Dr Giles, we agree on the potentially harmful effects of labelling. I realise that labelling does not NECESSARILY mean that the dr will treat his patient poorly. However, we both know the theory and research on labelling, which suggests that it is at best possible, and at worst likely that he or she will do so, so why take the risk? What's wrong with sticking to a careful formulation?
re: Marsha Linehan's work; as I said, I deeply respect this work. I was differentiating behavioural outcomes (reduced suicide attempts is, of course, major clinical change) and measures of psychopathology (BDI, suicidal ideation, hopelessness and the like). I'm not sure about what the MOST important changes would be.

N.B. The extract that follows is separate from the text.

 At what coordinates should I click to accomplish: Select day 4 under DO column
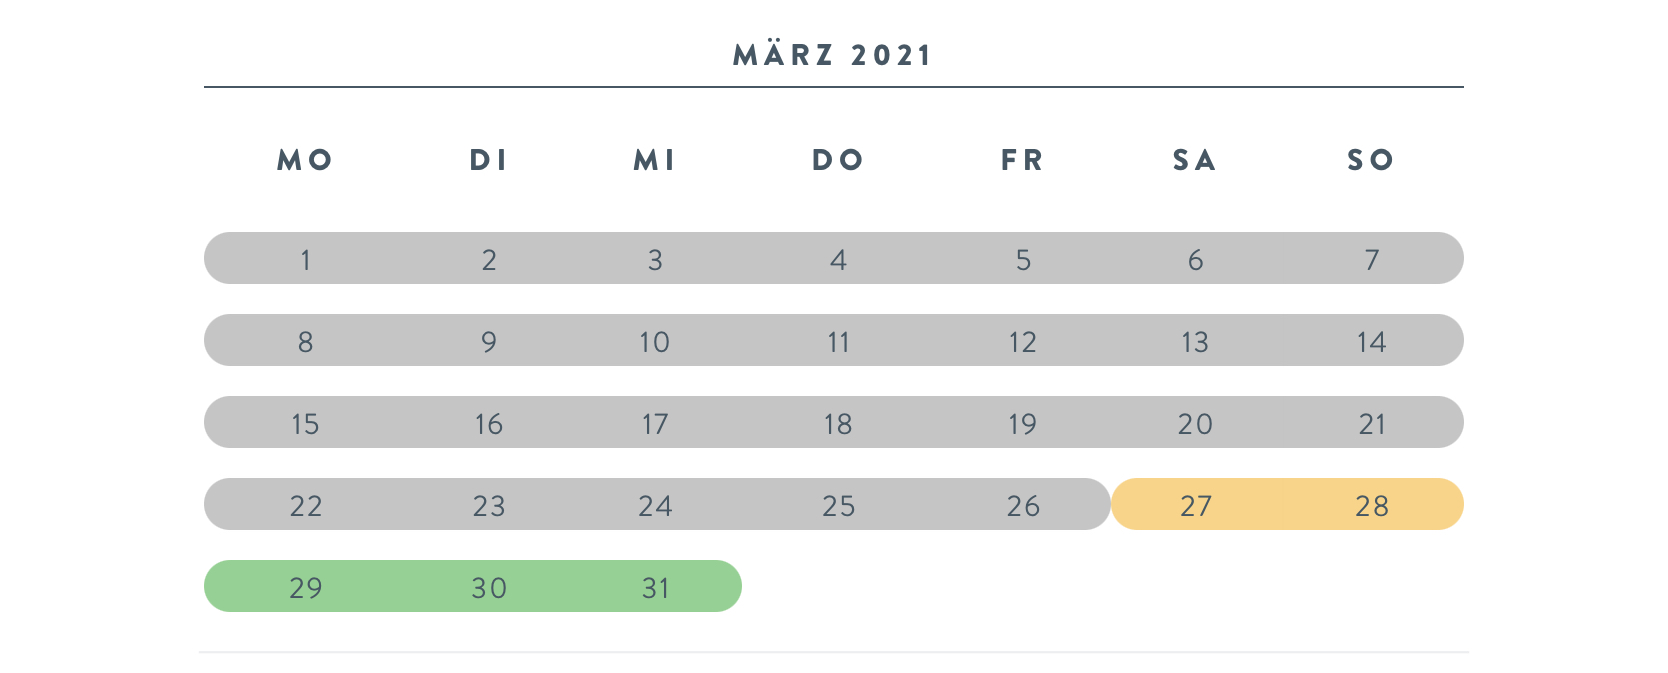coord(838,260)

A meta-analysis of CBT for deliberate self harm is due to come out soon (by keith hawton and colleagues); there are several promising studies due out in long term and severe psychological difficulties ("personality disorders"); Kate Davidson's is, I believe, out now.

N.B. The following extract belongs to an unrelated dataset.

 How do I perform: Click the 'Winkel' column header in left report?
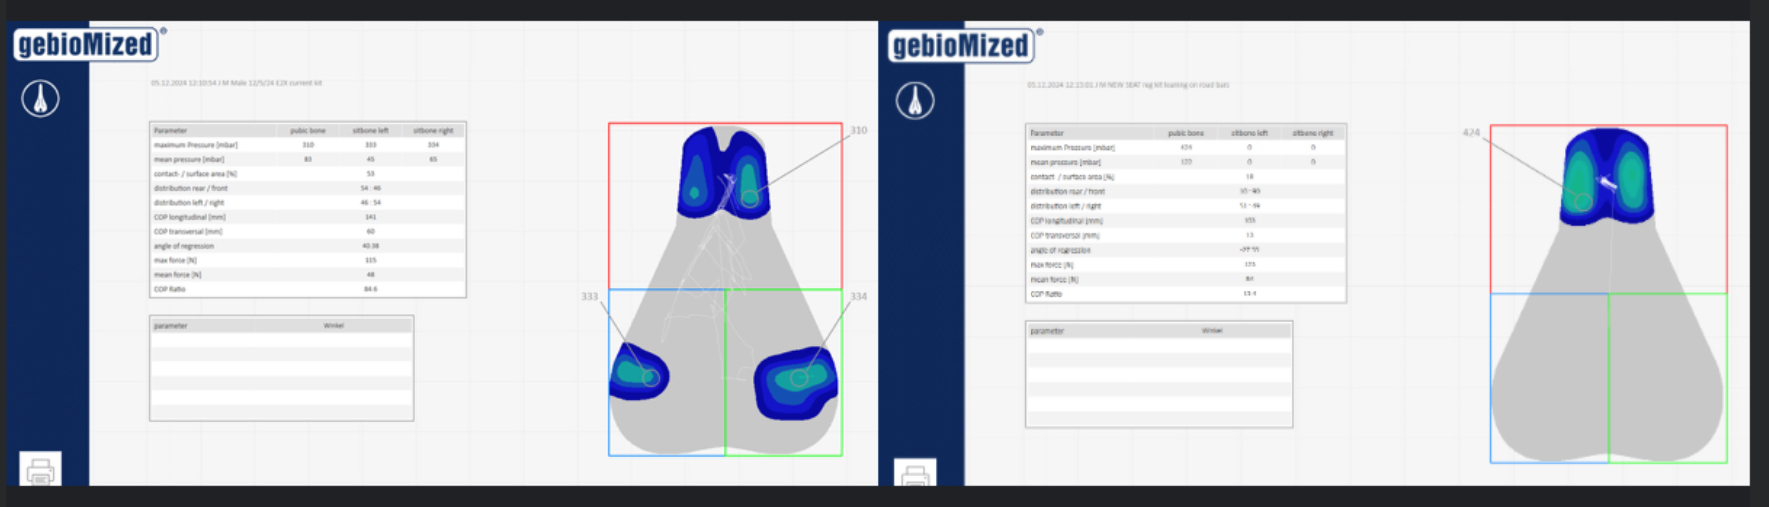333,326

I'm not suggesting that your inmates do not fulfil criteria for DSM IV personality disorder; I'm suggesting that it is not always a helpful way of describing these people.
Multiple hypotheses and formulations......yes, yes, yes.
My suggestion is that we treat DSM IV axis 2 with deep skepticism, and our patients with deep respect. Which I think you do, reading your posts.
Jim: the impression that you proceeded with symptomatic treatment comes from when you said "Ideally, I would prefer to develop a shared understanding of Gary and his problems and then intervene. If interventions are based on a shared understanding, they are more likely to be on target and Gary is more likely to follow through on them in real life. The reason I tried a quick intervention was two-fold. First, Gary was asking for some quick symptom relief to help him cope while we worked towards a better understanding of his problems. This seemed like a legitimate request and a number of my previous clients had found progressive relaxation to be helpful, so it seemed appropriate to give it a try. Second, I was assuming that if the relaxation exercises did not work, Gary and I could take a look at what went wrong and discover additional clues which would help us in developing our shared understanding."
I presume that you did more than that by your comments.
I share your belief that the criticism of personality diagnoses applies to other diagnoses. DSM is a set of operational criteria for identifying "archetypes". You know and I know that the patients who fall either side of the divide between OCD and GAD are more similar to each other than, for example, and OCD washer and an OCD checker. Reliable research diagnostic criteria allow research in groups of people who show a particular characteristic very strongly, which then can allow some generalisation to others with broadly similar characteristics. This works fine in axis 1, where cognitive-behavioural characteristics of reliably composed groups are established. Axis 2 is another thing altogether, with the criteria being unreliable (sometimes very unreliable) and no data on the characteristic cognitive-behavioral processes. Treatment outcome data tells us next to nothing about processes which might lead us to devise briefer and more effective treatments.
I would dearly like to know more about Gary's assessment; you know, dissection of a recent incident, identification of key beliefs in that incident, evidence for those beliefs, factors which you hypothesis may maintain those beliefs, that kind of thing. Later, the experiences, attitudes and critical incidents which may have led to his particular beliefs and reactions at the present moment. But not his axis 2 diagnosis; I should be able to work that out from the description.